Thursday, September 30, 2010

Outsourcing and IT Spending

From time to time vendors come to me with ideas on how to outsource our operations using their products. Somehow it always seems to me like their solution to save money is to spend more money on their product. Needless to say I'm not a big fan.

Many years ago I was part of a decision to outsource some of our custodial work. At the time we were promised many things, among them significant savings over what we were spending on the employees to do the same work. After the switch I saw our savings all but evaporate as we "fine tuned" everything with the vendor. At the end of the day I felt like the savings were immaterial, and we had traded quality employees invested in the church for high turnover people who worked for another company and made less money. Lesson learned.

Today I read an article in Information Week entitled "Outsourcing Doesn't Cut Total Spending" about this very thing. The first line under the heading Practical Insight reads: "Companies that outsource tend to increase their total IT spending, not lower it." Another rather fascinating quote was this: "New outsourcers see immediate IT spending increases, while firms stopping [IT outsourcing] see immediate decreases."

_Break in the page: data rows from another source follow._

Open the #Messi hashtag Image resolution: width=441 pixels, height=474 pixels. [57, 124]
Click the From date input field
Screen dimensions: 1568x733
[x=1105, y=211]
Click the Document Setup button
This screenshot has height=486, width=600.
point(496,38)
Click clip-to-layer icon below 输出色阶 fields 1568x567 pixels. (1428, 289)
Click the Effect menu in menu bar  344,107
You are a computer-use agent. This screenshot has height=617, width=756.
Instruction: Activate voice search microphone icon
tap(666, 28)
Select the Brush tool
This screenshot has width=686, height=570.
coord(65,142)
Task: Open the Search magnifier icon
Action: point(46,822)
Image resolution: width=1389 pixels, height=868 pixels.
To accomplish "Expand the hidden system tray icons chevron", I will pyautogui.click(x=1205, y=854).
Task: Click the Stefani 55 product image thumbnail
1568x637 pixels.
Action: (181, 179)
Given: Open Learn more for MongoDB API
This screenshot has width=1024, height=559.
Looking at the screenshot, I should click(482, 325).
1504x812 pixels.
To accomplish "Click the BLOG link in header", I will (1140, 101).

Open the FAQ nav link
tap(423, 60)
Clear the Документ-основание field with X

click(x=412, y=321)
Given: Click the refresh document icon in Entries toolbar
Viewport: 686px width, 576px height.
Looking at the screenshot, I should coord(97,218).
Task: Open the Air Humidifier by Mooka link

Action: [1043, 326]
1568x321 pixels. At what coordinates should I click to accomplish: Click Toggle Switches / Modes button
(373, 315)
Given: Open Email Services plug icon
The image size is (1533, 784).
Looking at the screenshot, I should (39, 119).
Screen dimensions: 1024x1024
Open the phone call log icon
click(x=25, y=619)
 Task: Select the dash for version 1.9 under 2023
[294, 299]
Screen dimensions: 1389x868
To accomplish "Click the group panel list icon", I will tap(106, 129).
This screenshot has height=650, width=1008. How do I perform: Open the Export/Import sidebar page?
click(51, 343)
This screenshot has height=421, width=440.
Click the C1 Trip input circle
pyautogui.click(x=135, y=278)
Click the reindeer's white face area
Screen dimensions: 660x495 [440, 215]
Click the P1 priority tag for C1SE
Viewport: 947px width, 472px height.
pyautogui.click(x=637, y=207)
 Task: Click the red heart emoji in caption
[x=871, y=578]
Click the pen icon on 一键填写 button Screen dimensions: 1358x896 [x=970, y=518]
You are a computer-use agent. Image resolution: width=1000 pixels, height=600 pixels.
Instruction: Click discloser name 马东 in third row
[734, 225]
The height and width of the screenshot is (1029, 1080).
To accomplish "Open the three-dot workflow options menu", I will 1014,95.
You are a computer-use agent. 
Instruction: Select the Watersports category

The point being made here is that you do not outsource to save money, you outsource to increase capacity. Perhaps you can't find the in house programmers you need, ok, hire a firm to help you accomplish those projects. But don't do it expecting to save money. The article I read links to the original research available (for a fee) here.

Outsourcing has its place, but be very careful anytime you try to justify it by cost savings. In reality, you are bringing another organization that has to pay somewhere in the neighborhood of the same salaries you do, but you add to that their overhead and profit...

In the area of ChMS, moving to a modern platform will almost certainly increase your spending. This is true if you go with FellowshipOne, it's true if you go with Arena. That doesn't mean you shouldn't do it, but it's something to be aware of. Sales guys love to say with a SAAS product you won't need IT and you won't need a server room, but if you are a large church chances are you already have those things. Don't think that a move like this is going to save money. It's not, but it's going to dramatically increase your capability. The money we have spent on Arena has been worth every penny. We can do far more than we ever could before. That's why we chose a platform not based on cost, but on capability.

Joel

2 comments:

Rob Overton said...

Joel,
My name is Rob Overton... and I'm a consultant. There I have said it! I agree with you that spending will rise with outsourcing. I think the key is using it strategically to accomplish what you can't do alone. Done correctly, as you mentioned in your Arena experience, there are exponential gains in productivity based on the cost. Done poorly, there is a rise in cost with no corresponding rise in productivity. Unfortunately it is often done poorly!

Ben Alexander said...

The same goes for infrastructure. In the mad rush to get "in the cloud" because it's a big great buzzword that makes you sound savvy, it's easy to gloss over the list of marketing adjectives, one such being cost-saving. It's not. The capabilities and easy scalability you get are amazing, but expect to spend more. Maybe a lot more.